By Susan Brodie: Toi Toi Toi!

After many years, Paris is almost ready to open a new state-of-the-art concert hall, the Philharmonie de Paris, on the campus of the Cité de la Musique in the northeast corner of the city. Jean Nouvel’s huge edifice, whose swooping curves are still under construction, dominates the outer edge of Bernard Tschumi’s campus which since the 1980s has occupied the site of the 19th century municipal wholesale meat market and slaughterhouse. With its music museum, the Paris Conservatory and the adjoining Cité des Sciences et de l’Industrie, a kind of super-science museum, the man-meets-nature green spaces and canals are a popular urban oasis in this gritty corner of Paris. The new audience-friendly 2400 seat concert hall was to be the jewel in the crown, meant to entice a larger public to this evolving working class neighborhood.

Philharmonie at T - 8 months (S. Brodie)
Philharmonie at T – 8 months (S. Brodie)

But the Philharmonie project has been far from harmonious.

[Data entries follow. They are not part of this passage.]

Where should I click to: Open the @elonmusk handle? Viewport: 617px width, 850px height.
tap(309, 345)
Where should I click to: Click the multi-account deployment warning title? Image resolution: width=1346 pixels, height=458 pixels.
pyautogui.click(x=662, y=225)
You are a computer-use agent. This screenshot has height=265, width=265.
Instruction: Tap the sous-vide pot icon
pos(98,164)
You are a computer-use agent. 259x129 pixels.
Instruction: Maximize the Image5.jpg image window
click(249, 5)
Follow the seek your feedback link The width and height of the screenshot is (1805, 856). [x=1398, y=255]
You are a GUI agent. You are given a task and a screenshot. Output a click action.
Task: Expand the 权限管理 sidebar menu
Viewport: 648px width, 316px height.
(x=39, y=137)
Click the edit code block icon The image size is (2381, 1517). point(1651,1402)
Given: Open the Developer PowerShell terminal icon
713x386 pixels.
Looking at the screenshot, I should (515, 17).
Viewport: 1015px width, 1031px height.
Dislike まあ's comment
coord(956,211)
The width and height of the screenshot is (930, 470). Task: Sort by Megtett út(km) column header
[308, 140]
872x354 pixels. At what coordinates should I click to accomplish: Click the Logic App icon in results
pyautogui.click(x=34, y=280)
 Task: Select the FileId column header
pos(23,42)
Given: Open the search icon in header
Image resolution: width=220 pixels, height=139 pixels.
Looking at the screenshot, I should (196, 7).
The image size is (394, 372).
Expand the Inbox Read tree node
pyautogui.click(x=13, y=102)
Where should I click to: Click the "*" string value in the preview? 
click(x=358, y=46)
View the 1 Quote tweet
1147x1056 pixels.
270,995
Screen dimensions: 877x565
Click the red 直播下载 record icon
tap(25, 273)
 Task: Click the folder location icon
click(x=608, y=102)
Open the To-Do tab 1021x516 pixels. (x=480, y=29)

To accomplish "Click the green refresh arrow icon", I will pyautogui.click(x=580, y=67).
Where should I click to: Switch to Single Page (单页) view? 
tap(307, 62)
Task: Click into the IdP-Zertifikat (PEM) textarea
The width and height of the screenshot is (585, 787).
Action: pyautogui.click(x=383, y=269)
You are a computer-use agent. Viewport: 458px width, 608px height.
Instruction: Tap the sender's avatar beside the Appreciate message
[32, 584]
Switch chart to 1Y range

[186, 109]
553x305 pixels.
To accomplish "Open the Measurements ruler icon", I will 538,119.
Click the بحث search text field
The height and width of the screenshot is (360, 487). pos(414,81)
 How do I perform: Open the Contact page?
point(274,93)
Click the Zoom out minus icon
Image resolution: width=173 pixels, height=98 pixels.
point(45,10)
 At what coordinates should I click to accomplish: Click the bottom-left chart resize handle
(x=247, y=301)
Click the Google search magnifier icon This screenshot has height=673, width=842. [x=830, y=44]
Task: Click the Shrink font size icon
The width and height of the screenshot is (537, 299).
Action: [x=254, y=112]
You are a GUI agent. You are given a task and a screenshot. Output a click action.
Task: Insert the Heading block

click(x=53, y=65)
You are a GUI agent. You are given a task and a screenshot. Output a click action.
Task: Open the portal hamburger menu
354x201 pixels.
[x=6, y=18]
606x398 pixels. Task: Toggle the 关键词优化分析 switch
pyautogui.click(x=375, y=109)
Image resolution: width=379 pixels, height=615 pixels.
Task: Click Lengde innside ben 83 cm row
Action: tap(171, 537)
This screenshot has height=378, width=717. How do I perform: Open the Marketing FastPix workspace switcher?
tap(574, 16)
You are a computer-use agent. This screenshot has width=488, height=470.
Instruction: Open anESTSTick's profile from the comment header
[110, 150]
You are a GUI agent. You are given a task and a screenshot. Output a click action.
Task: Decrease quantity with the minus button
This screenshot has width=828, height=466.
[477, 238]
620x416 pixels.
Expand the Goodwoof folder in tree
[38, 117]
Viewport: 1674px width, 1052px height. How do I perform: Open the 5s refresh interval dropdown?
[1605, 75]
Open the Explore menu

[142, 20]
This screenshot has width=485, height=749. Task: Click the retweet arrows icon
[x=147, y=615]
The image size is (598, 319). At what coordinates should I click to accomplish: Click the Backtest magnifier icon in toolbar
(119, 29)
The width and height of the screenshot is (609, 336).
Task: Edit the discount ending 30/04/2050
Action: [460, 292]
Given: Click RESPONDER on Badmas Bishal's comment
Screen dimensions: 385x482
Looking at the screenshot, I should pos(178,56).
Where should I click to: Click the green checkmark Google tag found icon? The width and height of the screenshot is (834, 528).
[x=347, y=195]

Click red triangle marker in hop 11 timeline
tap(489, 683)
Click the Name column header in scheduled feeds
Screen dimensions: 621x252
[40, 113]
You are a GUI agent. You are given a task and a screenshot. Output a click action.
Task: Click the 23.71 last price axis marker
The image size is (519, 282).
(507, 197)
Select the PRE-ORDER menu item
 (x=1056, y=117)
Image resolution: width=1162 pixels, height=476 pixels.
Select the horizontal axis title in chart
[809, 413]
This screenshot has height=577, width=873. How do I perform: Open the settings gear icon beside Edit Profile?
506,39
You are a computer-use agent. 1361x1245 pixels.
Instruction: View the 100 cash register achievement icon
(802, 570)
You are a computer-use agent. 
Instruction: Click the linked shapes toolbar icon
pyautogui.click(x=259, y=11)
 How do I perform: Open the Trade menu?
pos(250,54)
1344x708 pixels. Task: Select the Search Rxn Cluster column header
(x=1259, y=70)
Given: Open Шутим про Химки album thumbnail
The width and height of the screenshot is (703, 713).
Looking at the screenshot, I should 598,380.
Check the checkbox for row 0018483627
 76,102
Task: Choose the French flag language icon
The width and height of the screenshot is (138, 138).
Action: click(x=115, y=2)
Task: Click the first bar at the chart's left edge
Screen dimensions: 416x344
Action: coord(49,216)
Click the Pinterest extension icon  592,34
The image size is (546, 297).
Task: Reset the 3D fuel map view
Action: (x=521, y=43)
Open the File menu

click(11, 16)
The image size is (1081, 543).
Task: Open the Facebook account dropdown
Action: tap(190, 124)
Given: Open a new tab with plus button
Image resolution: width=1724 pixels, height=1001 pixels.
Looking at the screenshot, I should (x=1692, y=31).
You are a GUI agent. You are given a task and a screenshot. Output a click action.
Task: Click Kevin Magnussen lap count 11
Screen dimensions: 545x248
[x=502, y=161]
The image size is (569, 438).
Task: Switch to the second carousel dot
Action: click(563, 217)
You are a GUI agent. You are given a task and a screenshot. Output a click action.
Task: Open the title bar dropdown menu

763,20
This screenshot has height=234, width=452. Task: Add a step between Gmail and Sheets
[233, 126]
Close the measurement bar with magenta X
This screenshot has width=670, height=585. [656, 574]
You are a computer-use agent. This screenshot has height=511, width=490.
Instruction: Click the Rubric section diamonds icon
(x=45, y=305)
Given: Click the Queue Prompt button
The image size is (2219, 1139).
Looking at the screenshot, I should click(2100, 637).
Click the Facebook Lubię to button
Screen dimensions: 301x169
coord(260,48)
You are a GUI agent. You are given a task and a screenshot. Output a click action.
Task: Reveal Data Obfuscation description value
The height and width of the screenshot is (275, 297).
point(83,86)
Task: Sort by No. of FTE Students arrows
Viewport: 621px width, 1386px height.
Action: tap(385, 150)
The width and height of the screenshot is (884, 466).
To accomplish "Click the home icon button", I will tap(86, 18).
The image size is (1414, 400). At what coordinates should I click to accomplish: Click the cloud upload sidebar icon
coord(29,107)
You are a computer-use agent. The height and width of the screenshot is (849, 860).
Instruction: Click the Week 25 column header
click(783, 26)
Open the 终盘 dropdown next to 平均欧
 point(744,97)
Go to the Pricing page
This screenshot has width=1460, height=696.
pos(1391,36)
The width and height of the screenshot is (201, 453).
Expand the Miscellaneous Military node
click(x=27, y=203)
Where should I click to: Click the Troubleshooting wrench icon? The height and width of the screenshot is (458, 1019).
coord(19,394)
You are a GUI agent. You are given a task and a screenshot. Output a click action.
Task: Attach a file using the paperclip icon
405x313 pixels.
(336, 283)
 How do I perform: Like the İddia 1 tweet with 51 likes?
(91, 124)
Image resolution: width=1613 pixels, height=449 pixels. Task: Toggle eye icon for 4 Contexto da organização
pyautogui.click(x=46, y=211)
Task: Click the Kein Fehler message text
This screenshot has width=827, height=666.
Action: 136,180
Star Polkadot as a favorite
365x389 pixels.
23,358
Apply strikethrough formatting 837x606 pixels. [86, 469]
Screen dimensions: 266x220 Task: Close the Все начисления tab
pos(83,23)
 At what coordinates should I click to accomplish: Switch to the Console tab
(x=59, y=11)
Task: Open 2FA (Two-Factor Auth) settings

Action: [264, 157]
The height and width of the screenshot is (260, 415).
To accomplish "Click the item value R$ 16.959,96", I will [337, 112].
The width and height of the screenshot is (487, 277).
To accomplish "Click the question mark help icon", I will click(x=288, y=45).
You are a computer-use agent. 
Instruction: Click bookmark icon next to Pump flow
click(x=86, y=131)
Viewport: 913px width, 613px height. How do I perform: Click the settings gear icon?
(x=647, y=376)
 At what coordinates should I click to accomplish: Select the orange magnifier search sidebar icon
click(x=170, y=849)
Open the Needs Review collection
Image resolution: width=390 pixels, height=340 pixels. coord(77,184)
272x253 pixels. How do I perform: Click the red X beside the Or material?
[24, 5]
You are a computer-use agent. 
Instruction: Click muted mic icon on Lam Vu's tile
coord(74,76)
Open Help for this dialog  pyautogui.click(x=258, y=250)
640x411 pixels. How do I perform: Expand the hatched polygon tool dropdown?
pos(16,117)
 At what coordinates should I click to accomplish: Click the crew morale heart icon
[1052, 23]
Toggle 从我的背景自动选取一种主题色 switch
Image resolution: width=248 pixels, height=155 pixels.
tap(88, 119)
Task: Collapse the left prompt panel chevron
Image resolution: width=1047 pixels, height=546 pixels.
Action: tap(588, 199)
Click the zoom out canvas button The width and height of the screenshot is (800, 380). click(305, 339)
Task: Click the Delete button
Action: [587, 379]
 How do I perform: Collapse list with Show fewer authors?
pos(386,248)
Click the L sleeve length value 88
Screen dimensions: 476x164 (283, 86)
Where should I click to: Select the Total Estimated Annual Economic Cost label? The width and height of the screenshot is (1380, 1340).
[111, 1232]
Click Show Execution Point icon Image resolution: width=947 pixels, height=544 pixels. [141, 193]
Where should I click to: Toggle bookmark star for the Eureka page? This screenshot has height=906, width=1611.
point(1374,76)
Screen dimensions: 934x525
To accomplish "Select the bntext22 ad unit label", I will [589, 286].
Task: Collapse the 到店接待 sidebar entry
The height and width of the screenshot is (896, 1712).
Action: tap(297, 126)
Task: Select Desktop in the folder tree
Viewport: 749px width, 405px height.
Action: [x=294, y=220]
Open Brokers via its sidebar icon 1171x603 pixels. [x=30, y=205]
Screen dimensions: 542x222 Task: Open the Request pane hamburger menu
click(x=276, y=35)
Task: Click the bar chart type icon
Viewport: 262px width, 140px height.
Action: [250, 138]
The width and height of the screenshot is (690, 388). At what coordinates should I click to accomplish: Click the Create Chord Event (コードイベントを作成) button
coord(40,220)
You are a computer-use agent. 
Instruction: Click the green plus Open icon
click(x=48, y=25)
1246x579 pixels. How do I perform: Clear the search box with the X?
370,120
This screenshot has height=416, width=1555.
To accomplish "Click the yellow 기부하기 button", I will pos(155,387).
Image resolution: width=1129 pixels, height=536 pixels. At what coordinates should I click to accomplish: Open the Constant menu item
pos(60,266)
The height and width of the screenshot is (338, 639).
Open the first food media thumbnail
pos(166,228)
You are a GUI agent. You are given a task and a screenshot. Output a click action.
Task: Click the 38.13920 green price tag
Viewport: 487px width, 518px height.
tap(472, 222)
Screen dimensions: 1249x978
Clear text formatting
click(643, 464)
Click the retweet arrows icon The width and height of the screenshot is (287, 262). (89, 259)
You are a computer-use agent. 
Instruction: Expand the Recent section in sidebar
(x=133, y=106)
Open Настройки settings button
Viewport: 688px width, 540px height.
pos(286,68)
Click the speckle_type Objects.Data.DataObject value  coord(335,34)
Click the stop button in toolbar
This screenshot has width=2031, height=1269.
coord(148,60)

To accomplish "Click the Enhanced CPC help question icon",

Staggering  cost overruns and longer-than-usual delays aren’t the only reasons for grumbling: well-heeled concert-goers from the city’s western arrondissements and suburbs are accustomed to the chic and convenient Salle Pleyel, a beautiful if acoustically flawed Art Deco theater on the Rue du Faubourg St-Honoré in the 8th district. The Parc de la Villette is at least a half-hour further to the northeast, served by a single subway line. To guarantee audiences for the new hall, the Cité de la Musique stipulated that no classical performances would be given at the Salle Pleyel for a period of fifteen years.

Now there’s a new wrinkle: as reported by France Musique and Le Figaro, an administrative judge has frozen the non-compete conditions of the hall concession. Hubert Martigny, the hall’s owner from 1998 to 2009, had sold the Salle Pleyel to the City of Paris for 60.5 million euros. His ex-wife, Carla Maria Tarditi, former artistic and general manager of the hall, is claiming that he sold the property at a steep discount in order to remove it from the marital property in advance of divorce proceedings. An independent appraisal submitted by Mme. Tarditi values the Salle Pleyel at 110 million euros.

As the rental revenues from Salle Pleyel’s prospective non-classical concessioner were to constitute a portion of the Philharmonie’s operating budget, it remains to be seen how this will play out. The Tribunal is expected to render its decision about the legality of the sale in two months, but don’t count on this to be settled before the Philharmonie’s January 14th opening date.

The Cité de la Musique responded with a statement indicating its stupefaction with this turn of events. They are appealing the decision, hoping for a reversal that will permit them to sign with a concessionaire who will operate the Salle Pleyel as a non-classical venue.